The trial court granted the motion and the defendant made no proffer of evidence. The defendant argues that a proffer was unnecessary because “both parties and the court were aware of the general nature of the evidence, being the several and continuing problems between the parties concerning visitation.” The transcript shows that counsel for the state remarked to the court that the defendant and complaining witness “had quite a few problems concerning the visitation and custody of their minor daughter” and counsel for the defendant stated “they’ve had problems, significant problems, in relation to their divorce and custody and visitation.”
It is obvious that mere statements about undefined and unexplained “problems” do not rise to the level of a proffer and do not provide a record sufficient for an appellate court to review the ruling of the trial court.

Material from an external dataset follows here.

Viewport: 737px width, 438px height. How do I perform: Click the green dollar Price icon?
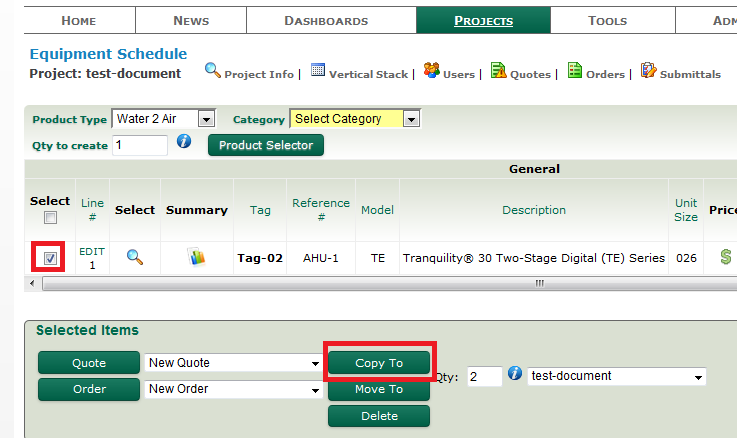coord(725,257)
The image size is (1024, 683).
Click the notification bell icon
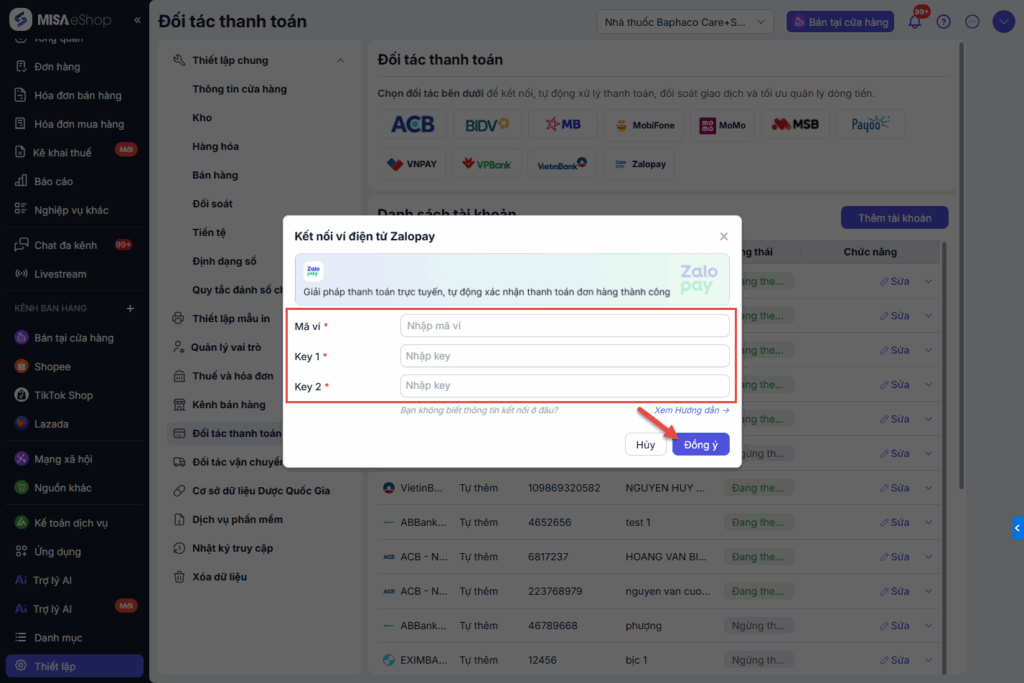[914, 21]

It is settled law that an order granting or denying a motion in limine is a tentative, preliminary or presumptive ruling about an evidentiary issue that is anticipated, and that an appellate court need not review the propriety of such an order unless the claimed error is preserved by a timely objection on issues actually reached during the trial, as so ruled by this court in State v. Leslie (1984), 14 Ohio App.3d 343, 14 OBR 410, 471 N.E.2d 503.
This rule has been approved by the Supreme Court of Ohio, State v. Grubb (1986), 28 Ohio St.3d 199, 28 OBR 285, 503 N.E.2d 142, and by a number of other appellate courts. See State v. Prince (1991), 71 Ohio App.3d 694, 595 N.E.2d 376; Mason v. Swartz (1991), 76 Ohio App.3d 43, 600 N.E.2d 1121; State v. Mulhern (1991), 72 Ohio App.3d 250, 594 N.E.2d 630; and State v. Estep (1991), 73 Ohio App.3d 609, 598 N.E.2d 96. The latter two cases are significant because in both cases defendant entered a no contest plea, as in this present case, and the courts pointed out that since there was no trial, the evidentiary issue of the in limine motion was in effect waived by the defendant.

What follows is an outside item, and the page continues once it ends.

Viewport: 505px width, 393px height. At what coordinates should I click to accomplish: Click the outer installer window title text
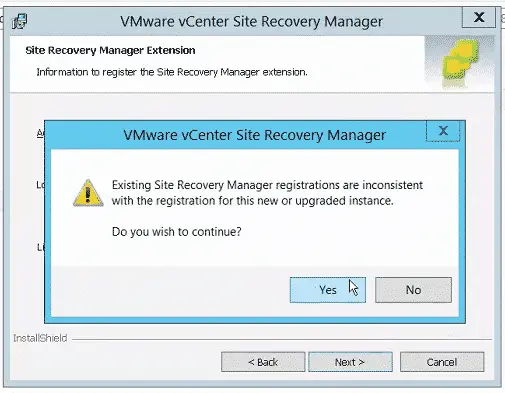point(251,22)
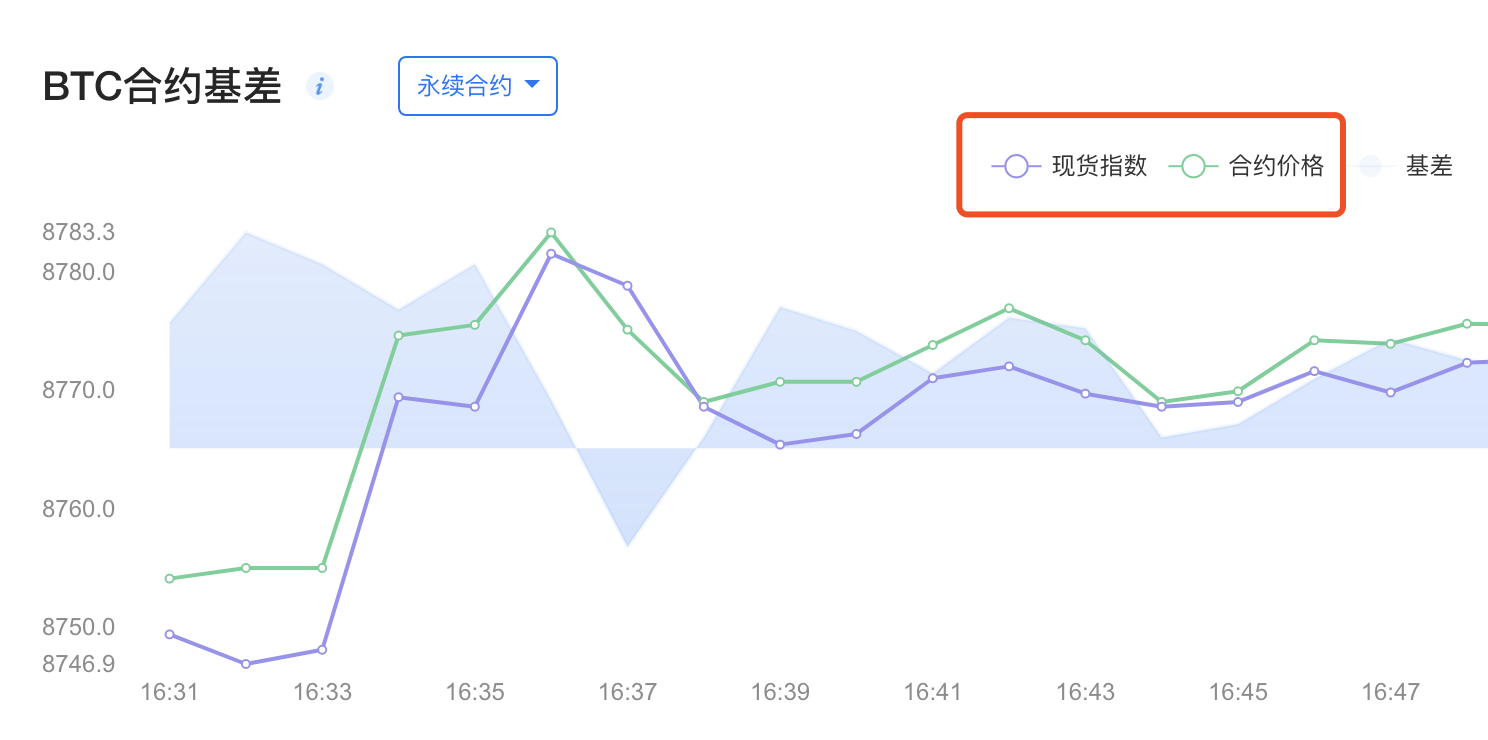Click the 8746.9 minimum price axis label

click(x=78, y=664)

In this case, however, we note that defendant tendered his plea upon the express understanding that he would thereby be preserving the adverse liminal ruling for review on appeal, and that the trial court did not disabuse him of that *638notion. Had the trial court explained to defendant that his no contest plea would not preserve the adverse liminal ruling for review on appeal, then defendant’s plea, in the face of that explanation, would waive his right to appeal on that issue.

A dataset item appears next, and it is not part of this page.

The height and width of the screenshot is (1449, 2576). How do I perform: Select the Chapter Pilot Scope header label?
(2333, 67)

The trial court accepted defendant’s no contest plea without advising him of the incorrectness of his expressed understanding that he would thereby be preserving the adverse liminal ruling for review on appeal. In our view, this was error, because it was clear, at that point, that defendant’s no contest plea, including the waivers represented thereby, was not knowing and intelligent. The waiver of basic constitutional rights represented by a plea of no contest must be knowing and intelligent. Under the circumstances, defendant’s plea was neither knowing nor intelligent. Therefore, the trial court erred by accepting it.
We are thus in the situation of recognizing, on the particular facts of this case, that the issue of the in limine motion has been preserved for appeal, but without having facts before us to rule on the issue because of lack of a sufficient proffer.
A ruling on the first assignment of error, however, is unnecessary because we have found error in the trial court’s acceptance of the defendant’s no contest plea. The no contest plea is hereby stricken.
A serious issue is raised by the defendant’s second assignment of error, as follows: “whether the trial court abused its discretion in sustaining appellee’s objection and precluding the appellant from presenting testimony of Ms. Sylvia Hubbard.”
This case had originally been scheduled for a jury trial on December 17, 1991, but was continued until February 7, 1992, at the request of the attorney for the defendant. Prior to the trial date in December 1991, the trial court ordered a pre-jury trial brief to be filed by both parties by December 4, 1991, in which the parties were to list requested jury instructions, witnesses, unusual questions and the time estimated for trial by each side. On December 11, 1991, the defendant filed his pre-jury trial brief and listed only one witness, the defendant himself, and stated that defendant would testify as to all relevant facts. On February 4, 1992, defendant filed a praecipe and summons for witnesses listing two additional witnesses for the defense which the prosecution had not been aware of. In fact, the prosecution was not advised of the names of these witnesses until February 6, 1992, the day before the trial date. On the day of the trial the prosecution objected to the witnesses testifying on the grounds that the identity of at least one particular presumed witness, a Sylvia Hubbard, must have been known by the defendant as early as the date of the alleged incident itself, as defendant’s counsel explained that this witness was on the scene when the incident allegedly occurred and was not a friend of the defendant but merely someone to whom the defendant was trying to rent an apartment.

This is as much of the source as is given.